REIT Industry Outlook

By Philip Kibel, Associate Managing Director - Real Estate Finance, Moody's Investors Service: REITs have improved their capital structures despite the fragile economic climate and potential for rising interest rates.

Philip Kibel Head shotOur overall outlook for REIT ratings is stable.  The outlook is supported by real estate fundamentals for most REIT sectors that have either stabilized or are improving, while REIT balance sheets and liquidity remain strong.  We also have a stable fundamental view for each of the major property sub-sectors (retail, office, industrial, healthcare and lodging), except for multi-family, for which we have a positive outlook.  We expect the multi-family sector will continue to benefit from short-term leases because they allow landlords to raise rents more quickly, as the economy recovers, particularly as declining home ownership has boosted demand and new supply remains reasonable in most markets. Furthermore, as single-family home prices and mortgage rates have increased in recent months, we expect apartment demand will remain strong to the extent the job market continues to improve.
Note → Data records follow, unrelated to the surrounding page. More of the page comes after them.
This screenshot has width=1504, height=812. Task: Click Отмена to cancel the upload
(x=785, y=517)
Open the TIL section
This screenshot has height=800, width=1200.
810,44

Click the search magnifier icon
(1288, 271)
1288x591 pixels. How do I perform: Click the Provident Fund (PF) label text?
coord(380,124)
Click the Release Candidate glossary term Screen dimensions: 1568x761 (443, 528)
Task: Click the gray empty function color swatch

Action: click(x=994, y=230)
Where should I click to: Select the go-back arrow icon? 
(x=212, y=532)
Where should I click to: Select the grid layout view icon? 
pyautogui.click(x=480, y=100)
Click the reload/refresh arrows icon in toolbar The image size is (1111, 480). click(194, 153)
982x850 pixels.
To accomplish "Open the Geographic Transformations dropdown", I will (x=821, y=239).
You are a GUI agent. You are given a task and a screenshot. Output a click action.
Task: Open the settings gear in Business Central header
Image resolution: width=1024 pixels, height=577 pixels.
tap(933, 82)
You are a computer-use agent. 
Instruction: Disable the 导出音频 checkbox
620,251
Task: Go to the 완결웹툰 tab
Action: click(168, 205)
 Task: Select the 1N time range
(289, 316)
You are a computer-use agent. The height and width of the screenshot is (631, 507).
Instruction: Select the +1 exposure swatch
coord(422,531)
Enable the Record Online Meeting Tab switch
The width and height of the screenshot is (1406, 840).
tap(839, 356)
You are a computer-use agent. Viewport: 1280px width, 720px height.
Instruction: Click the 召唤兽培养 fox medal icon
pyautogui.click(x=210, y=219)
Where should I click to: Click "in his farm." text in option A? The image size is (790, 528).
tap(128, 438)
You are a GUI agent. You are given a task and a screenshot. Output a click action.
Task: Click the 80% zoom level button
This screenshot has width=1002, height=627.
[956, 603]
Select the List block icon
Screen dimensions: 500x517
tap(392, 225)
REITs have improved their capital structures despite the fragile economic climate and potential for rising interest rates. Over the past few years, REITs have strengthened their capital structures, proactively accessing available forms of bank, bond and preferred capital to lengthen their debt maturity profiles. Furthermore, they have executed these long-term financings at historically low interest rates that have boosted their earnings and fixed-charge coverage ratios. Strong stock prices and asset pricing have also helped many REITs raise equity, which has helped them reduce leverage from pre-recession levels. Therefore, even though REITs will inevitably face a headwind from higher interest rates, the impact will be manageable.

Looking ahead to 2014 and 2015, our rating actions will reflect less concern about liquidity than the REITs’ ability and willingness to maintain solid credit profiles as they continue to grow. Post financial crisis, REITs have been taking advantage of their capital access to fund acquisition and development opportunities that enhance their market positions, improve asset quality and long-term growth potential. But some REITs have also been executing more transactions that entail higher risk – entering new markets, expanding development pipelines, value-added acquisitions, etc. To date, our concerns have been mitigated as most of these transactions have been funded with a prudent mix of debt and common equity, with REITs adhering to committed leverage targets. However, REITS’ ability to sustain their balance sheet discipline will be key to sustaining their credit quality, especially as rising debt costs could make it tempting to reach for higher levered returns. Company-specific events will likely drive future rating actions.

Other key risks for REITs include potential excess new supply and macro-economic shocks that could weaken real estate demand.   Construction is picking up in some markets, particularly in the industrial, retail outlet and multi-family sectors.  Some of this new supply is being built by the REITs, but developers are also becoming increasingly active as it is becoming easier to obtain financing for good projects in attractive markets.  Our concern is that this supply is being built to accommodate forecasted demand, which could fall short if the already tenuous economic recovery were to reverse course.